DGGE band names correspond to those in Fig. 2 and S4.

b

The closest cultivated organism is listed.

c

DGGE bands present in each treatment were shown as “+”.

d

See Fig. 2 and S4 for more details.

The UPGMA clustering analysis of the 16S rDNA-based DGGE banding pattern (Fig. 3A) revealed significant similarities within each treatment (approximately unbiased P-value>90%). Furthermore, all three Sb co-amendment treatments showed more similar patterns than the As(III)-only treatment, indicating the potential establishment of populations tolerant to As and Sb. Consequently, co-amendments with various Sb chemical forms impacted the structure of bacterial populations.

Fig. 3.

Fig. 3

Multiple scaling bootstrap clustering analysis of DGGE banding patterns of 16S rRNA (A) and aioA (B) genes. DGGE bands representing >0.1% of the total intensity in each lane were used for this analysis. The number on the node indicates the P-value (%) calculated by 2,000 bootstrap resamplings. The numbers in parentheses indicate DGGE bands in Fig. S3. The rectangles indicate the supported cluster larger than 90% of the P-value.

Arsenite oxidase gene (aioA) diversity

The arsenite oxidase gene, aioA, was successfully PCR amplified from all soil columns.

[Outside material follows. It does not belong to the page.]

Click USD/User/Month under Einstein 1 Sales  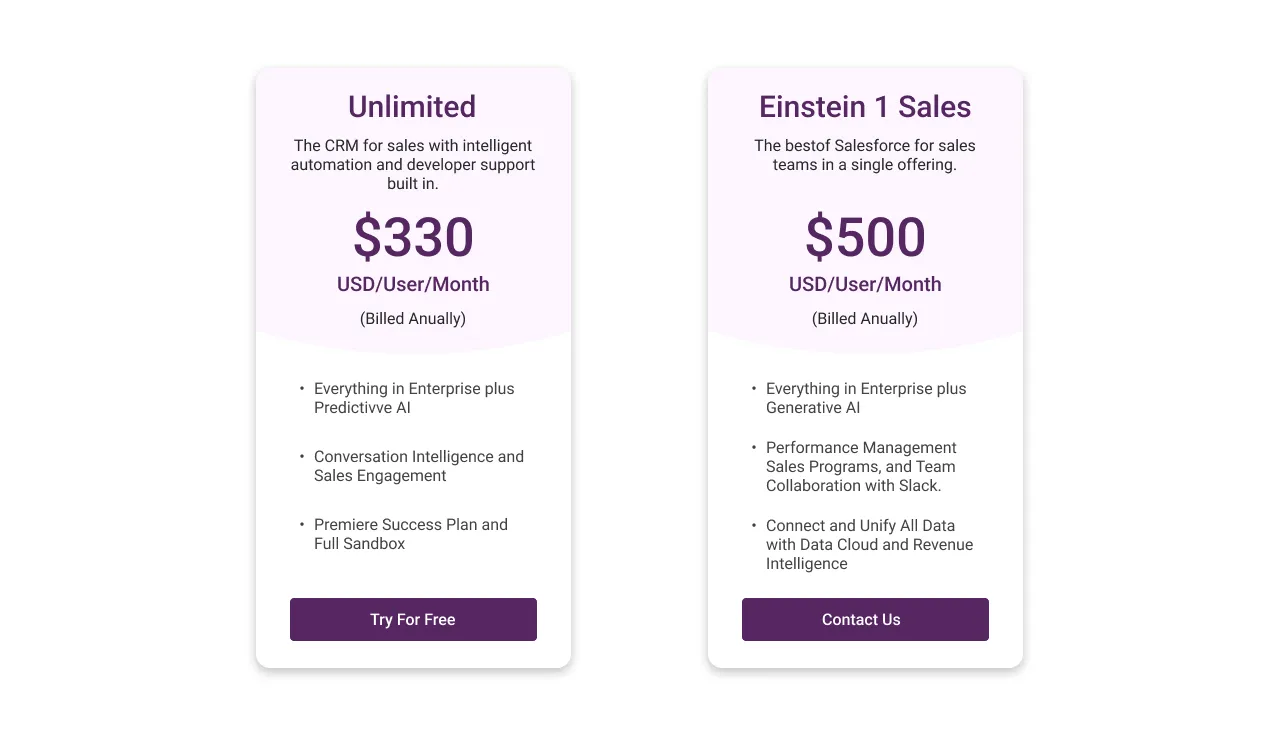[865, 284]
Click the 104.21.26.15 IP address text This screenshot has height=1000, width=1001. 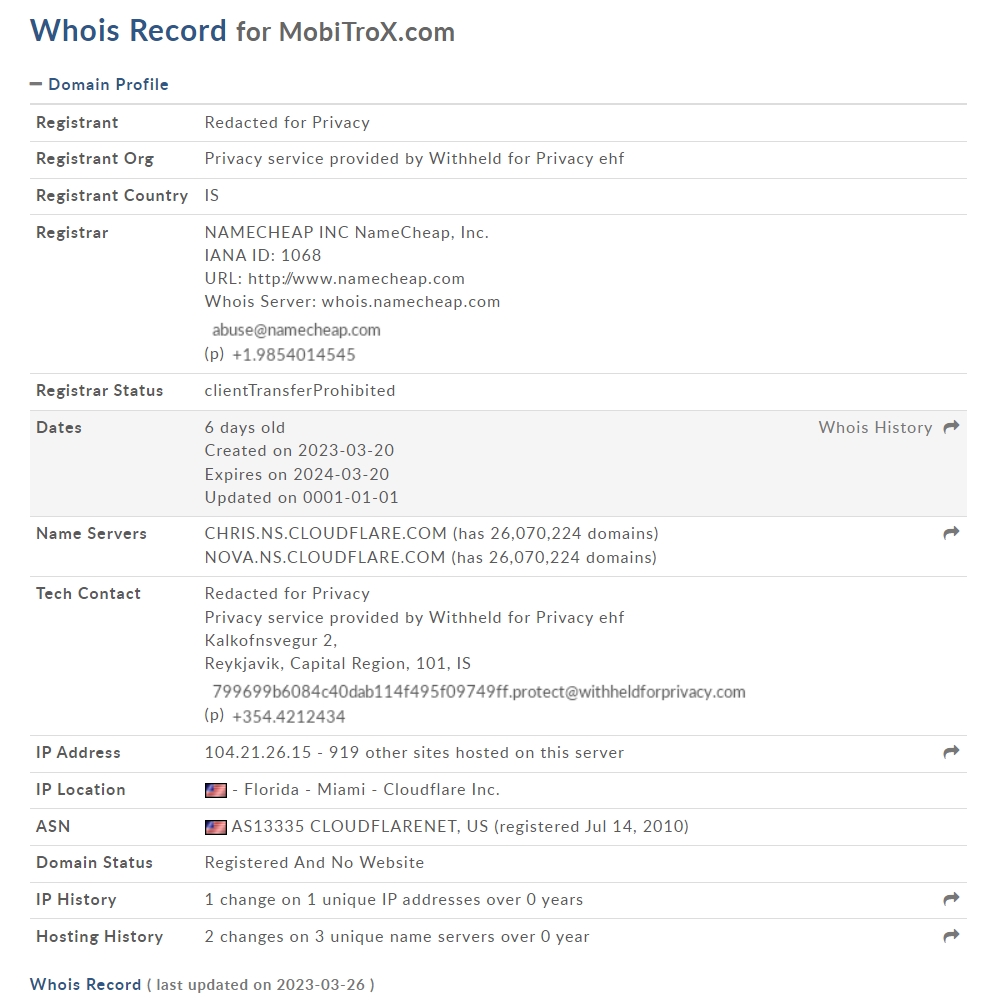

The aioA-targeted DGGE analysis showed the establishment of a population with various aioA genotypes in each amendment (Fig. S3B). Similar to the 16S rDNA-based DGGE analysis, the aioA-banding pattern also indicated the emergence of some specific populations along with common populations among the treatments. Seven aio-DGGE bands were sequenced and all of these sequences were clustered with known aioA from Alpha- and Gammaproteobacteria (Table 2 and Fig. S4). Four of the aioA sequences obtained from Sb2O3-L (i.e., gCX 2, 3, 4, 5, and 6 in Table 2) were closely related (96.2–99.6% nt identity) to the aioA sequence from Pseudomonas sp. CF161 (Fig. S4). Although only limited sequencing efforts were conducted, it still confirmed that aio-DGGE bands appeared to represent distinct aio-possessing populations in soil columns. More intensive sequencing efforts are needed in order to detect aio from other phylogroups identified in the 16S rRNA analysis (such as Harminiimonas sp.).

The cluster analysis conducted with aio-DGGE banding patterns also confirmed that variations in DGGE patterns among the different treatments were significantly larger than those observed within the same treatment (approximately unbiased P-value>90%; Fig. 3B). The DGGE profile of the Sb(III)-tar treatment was the most dissimilar from the other treatments, indicating the selection of distinct As(III)-oxidizing populations resistant to Sb(III) toxicity. The effects of Sb(III)-tar may include the influences of Sb(III) and tartrate, although tartrate did not exert any inhibitory effects on As(III)-oxidizing activity (Fig. S1). Previous studies showed that amendments with metal(loid)s shifted the bacterial community to exhibit higher resistance to metal(loid)s toxicity (21, 32, 49). Regarding As, a correlation was reported between the bioavailability of As and recovery of As(III)-resistant bacteria (49), and As(III)-resistant bacteria were selected due to the high toxicity of As(III) exerting a strong selective pressure (1, 20).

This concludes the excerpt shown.